DNA & RNA Purification Beads

Description:

Magnetic beads for DNA and RNA purification from the American company BioDynami combine BioDynami's patented chemistry with the unique properties of SPRI beads (Solid Phase Reversible Immobilization). Compared to standard SPRI beads, these beads are designed for maximum efficiency in nucleic acid purification—reliably removing salts, dNTPs, enzymes, primers, adapters, and other impurities. They are RNase-free, making them suitable not only for DNA but also for the more sensitive RNA, without additional costs.

BioDynami magnetic beads are optimized for the selective binding of DNA fragments starting from 100 bp and RNA fragments from 200 bases, similar to other SPRI beads such as AMPure® XP* and SPRIselect*. They can be used for PCR product cleanup, nucleic acid concentration, and NGS library purification. The result of the purification process is high-quality, contaminant-free DNA and RNA, suitable for a wide range of applications.

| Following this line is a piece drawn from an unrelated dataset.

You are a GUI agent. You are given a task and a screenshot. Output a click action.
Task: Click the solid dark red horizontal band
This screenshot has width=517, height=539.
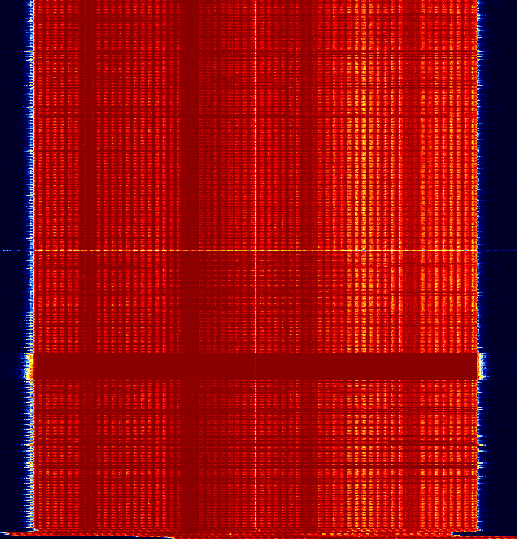tap(255, 366)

The beads can also be used for DNA fragment selection in the range of 150 bp to 800 bp by adjusting the bead-to-sample volume ratio and performing either a single-step or two-step selection. They are an ideal choice for NGS library preparation, as they can be easily integrated into standard workflows. The bead volume ratio is similar to protocols using conventional magnetic beads.

Procedure:

The DNA/RNA purification process using magnetic beads is illustrated in the diagram and involves adding beads to the sample where DNA/RNA binds to their surface. A magnet is then used to separate the beads with DNA/RNA from the impurities. The beads are washed to remove remaining impurities, and finally, pure DNA/RNA is eluted into a new solution for further use.

Binding Capacity:
The graph below shows that the binding capacity of the beads is similar for both input volumes (50 µl and 80 µl), approximately 6 µg/µl of beads. As a result, the magnetic beads have stable and high binding capacity regardless of the input sample volume.

Properties:

• Reliable DNA and RNA isolation
• Selective binding of DNA fragments above 100 bases
• Efficient capture of RNA fragments larger than 200 bases
• Possibility of elution in a small volume without loss of yield
• Elution volume from 10 µl
• Ideal for rare, limited, or low-concentration samples
• Suitable for both manual and automated processing
• Better yield with low elution volume compared to other SPRI beads
• Reduces costs by 50%

Efficiency:
As seen in the graph, magnetic beads show high efficiency in isolating different types of nucleic acids, with the recovery rate of DNA/RNA reaching over 80–100%. The method is compatible with genomic DNA, double-stranded DNA (dsDNA), single-stranded DNA (ssDNA), and RNA. This reliable performance is characterized by low variability, making this technology ideal for applications such as NGS libraries, PCR, or cloning.

The following charts compare the recovery rate at different elution volumes (40 µl, 20 µl, 15 µl, and 10 µl) for two applications: genomic DNA (left chart) and NGS library (right chart). Two magnetic bead technologies are compared: BioDynami beads (blue bars) and AMPure® XP (yellow bars).

The conclusion is that BioDynami magnetic beads are more efficient at low elution volumes than AMPure® XP, which is evident in both genomic DNA and NGS library applications.

Applications:

• NGS library preparation
• PCR fragment purification
• DNA and RNA fragment purification
• Molecular cloning
• Other applications requiring purified DNA and RNA

Packaging Size:

5 ml (cat.no. 40051S)

20 ml (cat.no. 40051M)

100 ml (cat.no. 40051L)

* AMPure® XP and SPRIselect are trade marks of Beckman Coulter.